-------- Records for the exercise --------

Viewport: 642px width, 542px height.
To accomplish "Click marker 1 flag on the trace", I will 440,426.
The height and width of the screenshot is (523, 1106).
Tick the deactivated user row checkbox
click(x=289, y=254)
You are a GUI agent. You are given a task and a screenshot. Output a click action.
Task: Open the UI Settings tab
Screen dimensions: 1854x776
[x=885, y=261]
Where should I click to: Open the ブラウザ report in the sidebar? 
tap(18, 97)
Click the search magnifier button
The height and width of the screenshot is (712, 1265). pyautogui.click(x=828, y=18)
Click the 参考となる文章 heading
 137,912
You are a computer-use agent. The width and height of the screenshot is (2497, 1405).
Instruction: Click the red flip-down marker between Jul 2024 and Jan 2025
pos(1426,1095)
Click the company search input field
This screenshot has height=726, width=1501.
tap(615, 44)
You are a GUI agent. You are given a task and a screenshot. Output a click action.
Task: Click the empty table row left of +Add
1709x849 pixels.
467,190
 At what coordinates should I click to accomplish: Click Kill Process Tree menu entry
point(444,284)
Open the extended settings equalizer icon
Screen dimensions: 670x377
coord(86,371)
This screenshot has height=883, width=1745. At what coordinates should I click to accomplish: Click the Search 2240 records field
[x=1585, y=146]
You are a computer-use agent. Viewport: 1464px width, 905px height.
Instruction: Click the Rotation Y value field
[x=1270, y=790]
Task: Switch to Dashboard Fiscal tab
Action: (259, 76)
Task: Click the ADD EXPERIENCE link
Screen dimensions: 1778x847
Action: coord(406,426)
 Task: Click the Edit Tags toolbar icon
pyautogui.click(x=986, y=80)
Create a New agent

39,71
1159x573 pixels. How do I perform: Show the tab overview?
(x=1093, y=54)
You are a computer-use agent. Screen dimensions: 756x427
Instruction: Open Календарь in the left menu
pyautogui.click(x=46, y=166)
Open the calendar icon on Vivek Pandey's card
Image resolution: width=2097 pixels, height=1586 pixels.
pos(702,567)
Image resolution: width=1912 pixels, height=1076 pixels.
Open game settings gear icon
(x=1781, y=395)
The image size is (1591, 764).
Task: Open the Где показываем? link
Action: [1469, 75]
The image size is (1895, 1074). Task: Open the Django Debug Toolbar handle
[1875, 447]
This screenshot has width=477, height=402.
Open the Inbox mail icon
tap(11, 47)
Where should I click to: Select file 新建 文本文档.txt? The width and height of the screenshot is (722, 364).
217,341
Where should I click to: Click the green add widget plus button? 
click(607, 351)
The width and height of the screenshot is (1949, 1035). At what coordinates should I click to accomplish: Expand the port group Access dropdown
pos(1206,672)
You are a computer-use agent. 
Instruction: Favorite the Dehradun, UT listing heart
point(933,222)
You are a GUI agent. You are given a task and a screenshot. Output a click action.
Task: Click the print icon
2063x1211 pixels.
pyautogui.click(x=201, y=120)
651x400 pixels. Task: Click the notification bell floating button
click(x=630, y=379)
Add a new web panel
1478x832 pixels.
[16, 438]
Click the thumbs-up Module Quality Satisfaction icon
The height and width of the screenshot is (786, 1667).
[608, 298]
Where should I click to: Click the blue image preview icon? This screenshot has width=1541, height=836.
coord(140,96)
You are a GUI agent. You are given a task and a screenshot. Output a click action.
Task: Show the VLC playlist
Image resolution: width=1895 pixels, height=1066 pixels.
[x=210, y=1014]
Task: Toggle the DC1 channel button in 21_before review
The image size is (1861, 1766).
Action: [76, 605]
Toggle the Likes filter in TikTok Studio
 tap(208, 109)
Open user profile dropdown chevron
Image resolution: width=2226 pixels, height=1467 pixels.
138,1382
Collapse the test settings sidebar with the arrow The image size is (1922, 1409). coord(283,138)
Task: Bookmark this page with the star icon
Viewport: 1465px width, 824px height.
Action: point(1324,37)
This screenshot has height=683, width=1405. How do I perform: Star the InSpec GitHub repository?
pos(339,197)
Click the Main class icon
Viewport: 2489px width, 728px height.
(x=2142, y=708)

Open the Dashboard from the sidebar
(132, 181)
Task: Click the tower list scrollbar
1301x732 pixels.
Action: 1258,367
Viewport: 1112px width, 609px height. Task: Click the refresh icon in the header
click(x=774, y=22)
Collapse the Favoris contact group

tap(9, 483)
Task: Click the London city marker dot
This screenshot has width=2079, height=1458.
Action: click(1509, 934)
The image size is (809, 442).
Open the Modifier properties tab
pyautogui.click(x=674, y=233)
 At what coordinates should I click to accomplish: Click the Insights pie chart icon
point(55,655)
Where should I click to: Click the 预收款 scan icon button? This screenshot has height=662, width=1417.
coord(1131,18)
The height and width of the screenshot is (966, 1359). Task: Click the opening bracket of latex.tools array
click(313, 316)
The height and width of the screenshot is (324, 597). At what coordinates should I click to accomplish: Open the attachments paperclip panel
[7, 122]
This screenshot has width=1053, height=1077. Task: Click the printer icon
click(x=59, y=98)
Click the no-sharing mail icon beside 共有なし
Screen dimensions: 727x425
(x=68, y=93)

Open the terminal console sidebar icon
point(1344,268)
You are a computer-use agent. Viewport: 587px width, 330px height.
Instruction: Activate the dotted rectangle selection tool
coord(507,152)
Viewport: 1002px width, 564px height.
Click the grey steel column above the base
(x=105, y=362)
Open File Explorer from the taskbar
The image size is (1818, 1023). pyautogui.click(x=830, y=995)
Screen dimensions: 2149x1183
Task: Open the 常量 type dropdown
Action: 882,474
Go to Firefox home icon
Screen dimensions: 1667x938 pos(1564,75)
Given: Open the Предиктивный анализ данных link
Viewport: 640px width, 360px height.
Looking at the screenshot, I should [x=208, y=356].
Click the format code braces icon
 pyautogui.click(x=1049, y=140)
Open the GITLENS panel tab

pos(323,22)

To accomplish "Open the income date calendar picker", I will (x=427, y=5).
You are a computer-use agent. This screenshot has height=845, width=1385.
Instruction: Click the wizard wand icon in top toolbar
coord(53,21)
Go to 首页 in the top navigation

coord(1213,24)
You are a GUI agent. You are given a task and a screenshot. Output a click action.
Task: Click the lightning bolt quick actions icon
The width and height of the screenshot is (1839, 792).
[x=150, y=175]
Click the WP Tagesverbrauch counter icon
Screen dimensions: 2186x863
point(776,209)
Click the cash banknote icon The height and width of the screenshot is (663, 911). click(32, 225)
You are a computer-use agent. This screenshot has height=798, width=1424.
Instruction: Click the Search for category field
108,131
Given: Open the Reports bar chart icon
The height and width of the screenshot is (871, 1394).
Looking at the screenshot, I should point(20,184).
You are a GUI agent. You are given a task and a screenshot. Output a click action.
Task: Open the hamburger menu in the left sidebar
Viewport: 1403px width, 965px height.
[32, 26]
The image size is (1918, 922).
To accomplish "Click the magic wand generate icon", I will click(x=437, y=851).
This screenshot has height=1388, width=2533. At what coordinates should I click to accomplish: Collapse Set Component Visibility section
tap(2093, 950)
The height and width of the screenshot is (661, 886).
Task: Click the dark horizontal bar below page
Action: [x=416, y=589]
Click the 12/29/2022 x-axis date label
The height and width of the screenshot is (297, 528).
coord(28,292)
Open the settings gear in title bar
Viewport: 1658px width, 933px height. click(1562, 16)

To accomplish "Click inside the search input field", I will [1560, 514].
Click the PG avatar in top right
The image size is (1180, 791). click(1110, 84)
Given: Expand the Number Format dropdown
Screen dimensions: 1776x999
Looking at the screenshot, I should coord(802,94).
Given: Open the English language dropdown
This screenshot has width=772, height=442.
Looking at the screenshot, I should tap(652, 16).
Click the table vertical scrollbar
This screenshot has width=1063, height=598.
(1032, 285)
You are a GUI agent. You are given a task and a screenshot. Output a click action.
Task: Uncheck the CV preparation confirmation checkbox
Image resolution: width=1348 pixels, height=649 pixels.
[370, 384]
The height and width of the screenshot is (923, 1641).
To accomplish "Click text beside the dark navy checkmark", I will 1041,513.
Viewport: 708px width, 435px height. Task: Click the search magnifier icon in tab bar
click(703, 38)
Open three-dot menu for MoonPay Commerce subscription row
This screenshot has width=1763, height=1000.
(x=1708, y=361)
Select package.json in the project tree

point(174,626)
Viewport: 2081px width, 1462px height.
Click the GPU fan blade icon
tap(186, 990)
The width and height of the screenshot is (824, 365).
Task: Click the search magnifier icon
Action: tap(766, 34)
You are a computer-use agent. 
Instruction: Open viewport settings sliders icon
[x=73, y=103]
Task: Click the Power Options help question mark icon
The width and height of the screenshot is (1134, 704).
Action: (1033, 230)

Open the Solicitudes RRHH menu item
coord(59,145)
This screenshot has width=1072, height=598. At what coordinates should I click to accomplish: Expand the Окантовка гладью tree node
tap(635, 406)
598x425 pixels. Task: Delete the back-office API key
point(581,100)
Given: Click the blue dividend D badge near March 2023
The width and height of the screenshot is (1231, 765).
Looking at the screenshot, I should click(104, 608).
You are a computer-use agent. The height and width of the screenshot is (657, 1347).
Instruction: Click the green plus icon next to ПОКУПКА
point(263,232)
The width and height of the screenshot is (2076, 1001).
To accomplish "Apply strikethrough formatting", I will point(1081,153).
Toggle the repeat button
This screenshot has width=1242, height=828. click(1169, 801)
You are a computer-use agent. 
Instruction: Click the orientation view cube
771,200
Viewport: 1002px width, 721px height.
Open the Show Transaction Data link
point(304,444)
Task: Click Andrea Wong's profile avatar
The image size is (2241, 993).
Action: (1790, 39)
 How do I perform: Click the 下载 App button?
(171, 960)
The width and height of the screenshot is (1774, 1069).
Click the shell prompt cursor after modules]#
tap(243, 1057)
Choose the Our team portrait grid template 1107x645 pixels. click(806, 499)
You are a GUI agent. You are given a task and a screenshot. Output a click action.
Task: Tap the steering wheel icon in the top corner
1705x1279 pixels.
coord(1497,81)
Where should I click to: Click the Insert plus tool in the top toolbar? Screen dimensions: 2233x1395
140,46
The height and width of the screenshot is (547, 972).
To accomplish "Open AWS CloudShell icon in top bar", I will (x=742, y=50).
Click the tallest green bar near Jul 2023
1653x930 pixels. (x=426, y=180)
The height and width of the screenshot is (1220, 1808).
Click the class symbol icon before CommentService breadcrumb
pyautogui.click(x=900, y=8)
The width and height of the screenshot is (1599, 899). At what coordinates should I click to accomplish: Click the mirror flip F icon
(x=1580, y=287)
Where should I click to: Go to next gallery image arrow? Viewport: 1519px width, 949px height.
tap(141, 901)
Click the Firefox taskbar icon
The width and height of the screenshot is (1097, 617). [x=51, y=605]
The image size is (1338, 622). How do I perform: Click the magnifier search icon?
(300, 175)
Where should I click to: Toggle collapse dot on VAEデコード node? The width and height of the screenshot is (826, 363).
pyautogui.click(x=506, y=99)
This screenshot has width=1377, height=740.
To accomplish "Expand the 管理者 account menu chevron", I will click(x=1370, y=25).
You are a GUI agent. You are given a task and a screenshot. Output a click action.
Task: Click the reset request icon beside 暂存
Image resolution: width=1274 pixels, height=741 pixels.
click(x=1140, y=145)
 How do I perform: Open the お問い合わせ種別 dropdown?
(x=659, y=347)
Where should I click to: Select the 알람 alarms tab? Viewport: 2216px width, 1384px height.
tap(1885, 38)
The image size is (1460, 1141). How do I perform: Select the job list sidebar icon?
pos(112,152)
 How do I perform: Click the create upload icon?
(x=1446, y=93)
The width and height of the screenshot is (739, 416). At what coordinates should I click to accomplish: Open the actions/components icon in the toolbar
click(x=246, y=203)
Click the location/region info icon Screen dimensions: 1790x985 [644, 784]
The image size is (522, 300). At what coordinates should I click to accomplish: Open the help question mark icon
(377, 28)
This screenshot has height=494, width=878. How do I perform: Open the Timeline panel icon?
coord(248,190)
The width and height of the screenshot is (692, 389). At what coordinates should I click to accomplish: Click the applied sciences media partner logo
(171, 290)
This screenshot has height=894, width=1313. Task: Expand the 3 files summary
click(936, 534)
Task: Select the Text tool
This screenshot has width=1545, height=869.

--------

> Brief
For this exercise, copy every line of the data that holds "input".

> Your response
Click the company search input field
To accomplish "Click inside the search input field", I will [1560, 514].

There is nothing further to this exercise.